One of the military bases obtained by the United States - the Larandia Military 
Fort in Florencia - is within easy striking distance of Ecuador (as the Alberto 
Pawells Rodriguez Air Base in Malambo is of Veneuzela). 

Ecuadoran President Rafael Correa and Defense Minister Javier Ponce visited 
Russia late last month and on October 29 the two nations signed a declaration 
on strategic partnership. Correa and Russian President Dmitry Medvedev 
discussed energy and military cooperation. Ahead of the visit Ecuador's 
president stated, "We need to restore the might of our army" in reference to 
the U.S. buildup in Colombia, its neighbor to the north. "Ecuador has been 
alarmed by the decision of Colombia, with which it severed diplomatic relations 
in March 2008, to allow U.S. troops to use its bases." [9] The severing of 
relations occurred after Colombia's army launched an attack inside Ecuador.

Ecuador and Russia signed a contract for the delivery of Mi-171E Hip transport 
helicopters to the Ecuadoran Ground Forces and a Russian newspaper said "Russia 
could supply six Su-30MK2 Flanker multirole fighters, several helicopters, and 
air defense systems to Ecuador, which would increase the value of their 
military cooperation to over $200 million." [10]

Like other members of ALBA - Venezuela, Bolivia and Nicaragua - Ecuador is 
purchasing Russian military equipment as a counterbalance to traditional U.S. 
domination of its defense procurements, with the potential for sabotage and 
blackmail it entails, and as protection against potential attacks from 
Washington and its proxies, most notably Colombia.

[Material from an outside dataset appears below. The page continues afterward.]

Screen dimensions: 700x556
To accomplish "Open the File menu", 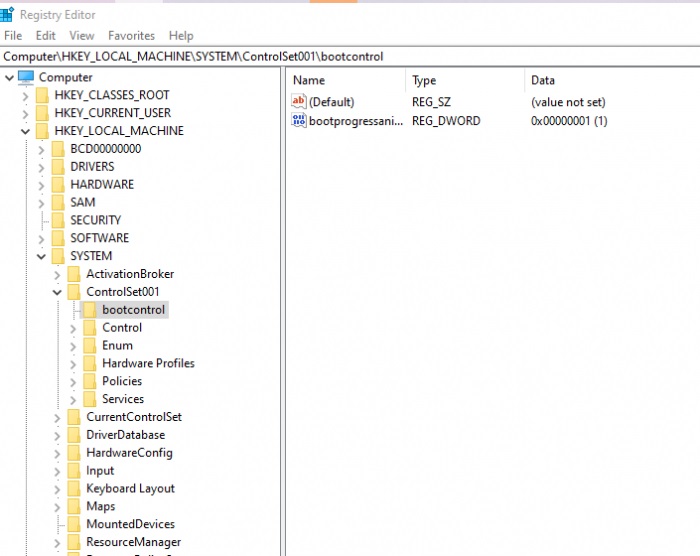I will click(x=13, y=35).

There is no way of overestimating the challenge that the emergence of ALBA and 
the overall reawakening of Latin America pose to the role that the U.S. 
arrogates to itself as lord of the entire Western Hemisphere. The almost 
two-century-old Monroe Doctrine exemplifies Washington's claim to exclusive 
influence over all of North, Central and South America and the Caribbean Basin 
and its self-claimed right to subordinate them to its own interests. Never 
before the election victories of anti-neoliberal forces throughout Latin 
America over the past eleven years has the prospect of a truly democratic, 
multipolar New World existed as it does now.

It is in response to those developments that the U.S. and its former 
colonialist allies in NATO are attempting to reassert their influence in the 
Americas south of the U.S. border.

The Pentagon recommissioned the Navy's Fourth Fleet, disbanded in 1950 after 
World War II, last year and fully activated it this one. Its area of 
responsibility is the Caribbean Sea and Central and South America.

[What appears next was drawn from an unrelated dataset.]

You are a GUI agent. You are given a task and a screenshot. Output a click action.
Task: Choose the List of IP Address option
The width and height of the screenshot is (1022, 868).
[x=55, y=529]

In early November a new commander for U.S. Army South was appointed, Major 
General Simeon Trombitas. The Army Times of November 10 provided background 
information on him:

"Trombitas, a 1978 West Point graduate, began his career in the 2nd Armored 
Division and served three tours with 7th Special Forces Group. He served in 
U.S. Southern Command and Special Operations Command in Panama and commanded 
the U.S. Military Group in Colombia. His general officer assignments include 
commanding general of Special Operations Command, Korea, and he served on the 
Iraq National Counter-Terrorism Force Transition Team." [11]

The United States is not alone in threatening a newly and truly independent 
Latin America and Colombia and Honduras are not the only parts of Washington's 
plans. On November 5 Paraguay's President Fernando Lugo replaced the nation's 
top military commanders - Army General Oscar Velazquez, Navy Rear Admiral 
Claudelino Recalde and Air Force General Hugo Aranda - against a backdrop of 
what Agence France-Presse reported as a fear of "an ouster similar to the one 
that befell Honduran President Manuel Zelaya...." [12]

That the Honduran putsch is intended to be the first in a series of similar 
plots in Latin America and is neither an aberration nor the last of its kind 
was also indicated last week when Nicaragua expelled a Dutch European Union 
parliamentarian. Radio Netherlands characterized the motivation for the action 
as follow: "Nicaraguan President Daniel Ortega says Dutch MEP Hans van Baalen 
was in Nicaragua to see how the army felt about attempting a coup d´etat, but 
found no officers willing to go along with the idea."

Van Baalen then moved to Honduras to "mediate in the political conflict between 
ousted President Manuel Zelaya and his de facto successor Roberto Micheletti." 
[13]

Mexican journalist Luis Gutierrez, speaking at a conference against NATO's 
global expansion in Berlin last month and in particular of the bloc's Article 5 
military mutual assistance clause, observed that "Mexico's 3,000 kilometer 
border with the United States is also a border with NATO." [14] Troops from 50 
nations on five continents and in the Persian Gulf, the Caucasus and the South 
Pacific are serving or pledged to serve under NATO command in Afghanistan at 
the moment because of Article 5.

The Netherlands, for example, is not only assisting its American NATO ally in 
Nicaragua and Honduras, but allows its island possessions in the Caribbean - 
the Netherlands Antilles - to be employed for surveillance of and future 
military actions against Venezuela.

In Curacao, a Dutch possession only 70 kilometers from the Venezuelan coast, 
the leader of an opposition party, Pueblo Soberano (Sovereign People), demanded 
that the U.S. military base on the island be closed down.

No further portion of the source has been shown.